### TASK REQUIREMENTS
In your answer, transcribe all of the data exactly.

::::::::::

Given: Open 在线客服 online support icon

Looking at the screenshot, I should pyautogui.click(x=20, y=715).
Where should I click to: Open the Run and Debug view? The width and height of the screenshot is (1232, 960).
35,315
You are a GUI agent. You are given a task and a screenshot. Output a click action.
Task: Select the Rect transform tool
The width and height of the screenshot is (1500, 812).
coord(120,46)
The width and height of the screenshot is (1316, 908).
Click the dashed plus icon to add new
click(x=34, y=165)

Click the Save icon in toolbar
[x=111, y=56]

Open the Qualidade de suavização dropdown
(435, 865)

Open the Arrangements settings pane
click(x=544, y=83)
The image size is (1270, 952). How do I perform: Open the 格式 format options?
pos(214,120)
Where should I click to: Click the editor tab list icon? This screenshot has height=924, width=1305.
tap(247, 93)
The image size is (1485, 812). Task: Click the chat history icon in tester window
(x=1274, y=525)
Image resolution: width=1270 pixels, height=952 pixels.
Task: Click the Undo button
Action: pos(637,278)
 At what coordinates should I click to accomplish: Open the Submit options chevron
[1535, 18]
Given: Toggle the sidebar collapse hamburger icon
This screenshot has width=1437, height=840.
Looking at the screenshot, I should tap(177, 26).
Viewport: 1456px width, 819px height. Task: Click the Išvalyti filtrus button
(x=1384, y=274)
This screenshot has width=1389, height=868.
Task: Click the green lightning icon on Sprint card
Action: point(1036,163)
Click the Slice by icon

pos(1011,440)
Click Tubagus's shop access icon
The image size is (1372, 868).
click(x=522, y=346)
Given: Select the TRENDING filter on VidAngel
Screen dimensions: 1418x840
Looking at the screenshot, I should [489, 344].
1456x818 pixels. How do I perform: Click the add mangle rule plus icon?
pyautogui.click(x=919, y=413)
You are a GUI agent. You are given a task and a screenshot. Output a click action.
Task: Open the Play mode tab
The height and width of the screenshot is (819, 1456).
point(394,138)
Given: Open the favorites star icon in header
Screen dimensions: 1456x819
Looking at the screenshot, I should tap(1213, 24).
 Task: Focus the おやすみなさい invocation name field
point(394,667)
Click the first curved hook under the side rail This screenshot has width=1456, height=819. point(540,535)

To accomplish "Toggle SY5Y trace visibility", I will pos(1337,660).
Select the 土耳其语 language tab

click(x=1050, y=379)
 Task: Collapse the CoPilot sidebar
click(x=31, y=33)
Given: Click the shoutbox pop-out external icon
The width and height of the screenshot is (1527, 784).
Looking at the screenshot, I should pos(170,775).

::::::::::

### ANSWER TO THIS TASK
Given: Open 在线客服 online support icon

Looking at the screenshot, I should pyautogui.click(x=20, y=715).
Where should I click to: Open the Run and Debug view? The width and height of the screenshot is (1232, 960).
35,315
You are a GUI agent. You are given a task and a screenshot. Output a click action.
Task: Select the Rect transform tool
The width and height of the screenshot is (1500, 812).
coord(120,46)
The width and height of the screenshot is (1316, 908).
Click the dashed plus icon to add new
click(x=34, y=165)

Click the Save icon in toolbar
[x=111, y=56]

Open the Qualidade de suavização dropdown
(435, 865)

Open the Arrangements settings pane
click(x=544, y=83)
The image size is (1270, 952). How do I perform: Open the 格式 format options?
pos(214,120)
Where should I click to: Click the editor tab list icon? This screenshot has height=924, width=1305.
tap(247, 93)
The image size is (1485, 812). Task: Click the chat history icon in tester window
(x=1274, y=525)
Image resolution: width=1270 pixels, height=952 pixels.
Task: Click the Undo button
Action: pos(637,278)
 At what coordinates should I click to accomplish: Open the Submit options chevron
[1535, 18]
Given: Toggle the sidebar collapse hamburger icon
This screenshot has width=1437, height=840.
Looking at the screenshot, I should tap(177, 26).
Viewport: 1456px width, 819px height. Task: Click the Išvalyti filtrus button
(x=1384, y=274)
This screenshot has width=1389, height=868.
Task: Click the green lightning icon on Sprint card
Action: point(1036,163)
Click the Slice by icon

pos(1011,440)
Click Tubagus's shop access icon
The image size is (1372, 868).
click(x=522, y=346)
Given: Select the TRENDING filter on VidAngel
Screen dimensions: 1418x840
Looking at the screenshot, I should [489, 344].
1456x818 pixels. How do I perform: Click the add mangle rule plus icon?
pyautogui.click(x=919, y=413)
You are a GUI agent. You are given a task and a screenshot. Output a click action.
Task: Open the Play mode tab
The height and width of the screenshot is (819, 1456).
point(394,138)
Given: Open the favorites star icon in header
Screen dimensions: 1456x819
Looking at the screenshot, I should tap(1213, 24).
 Task: Focus the おやすみなさい invocation name field
point(394,667)
Click the first curved hook under the side rail This screenshot has width=1456, height=819. point(540,535)

To accomplish "Toggle SY5Y trace visibility", I will pos(1337,660).
Select the 土耳其语 language tab

click(x=1050, y=379)
 Task: Collapse the CoPilot sidebar
click(x=31, y=33)
Given: Click the shoutbox pop-out external icon
The width and height of the screenshot is (1527, 784).
Looking at the screenshot, I should pos(170,775).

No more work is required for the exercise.